The field relates to optimization of data writes to file systems. More precisely, the field relates to optimization of data writes to file systems according to the current load of processing data.
There are various modules within complex computer applications. Some of these modules are responsible for managing how, when and where transaction information is to be persisted on the file system of a computer system. Sometimes the computer system will operate under high load, which means that many transactions will be concurrently committed, rolled back and/or recovered. All these transactions may be referred to as “passing” through the system. If the number of these transactions is large, writing the data to the file system for each transaction separately will deteriorate system performance, potentially even to the point of causing system crashes. Moreover, the file system is a single resource, therefore if we choose to serialize transaction data separately for each transaction, it will become a bottleneck. A smart solution for that case is collecting batches of data modifications and writing them to file system together, in a single write operation. In this way, the number of write operations decreases and the system is able to better utilize the CPU and other resources. The second case is when the system is not so loaded with “passing” transactions. Then there is no need for collecting transaction data in batches and writing the data for more than one transaction in a single write operation to file system, because the system could crash due to external factors and in the process the information which has been collected in the volatile memory of the system may be lost. In other words, flushing file writes done in batches optimizes performance at the cost of higher probability of data loss in case of system crash, which means an optimal solution is switching between these two options, depending on the current “passing” transactions load. The load of real-life systems varies constantly between the two borderline cases. Therefore the system should be able to appropriately handle the two cases and should be able to switch instantly between them.
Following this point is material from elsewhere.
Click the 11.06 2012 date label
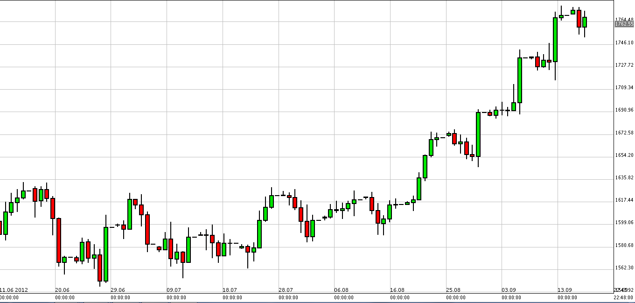Image resolution: width=635 pixels, height=303 pixels. pos(14,289)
Various embodiments of systems and methods for file system transaction log flush optimization are described herein. In one embodiment, the method includes monitoring a current load of transaction information to be persisted on the file system, the transaction information comprising a set of records committed to the file system. The method also includes collecting the set of records at a buffer and flushing the buffer to the file system when the current load of the transaction information is above a predefined limit indicating high transaction load. The method further includes writing the committed set of records one by one without a mediation of the buffer when the current load of the transaction information is below a predefined limit indicating low transaction load.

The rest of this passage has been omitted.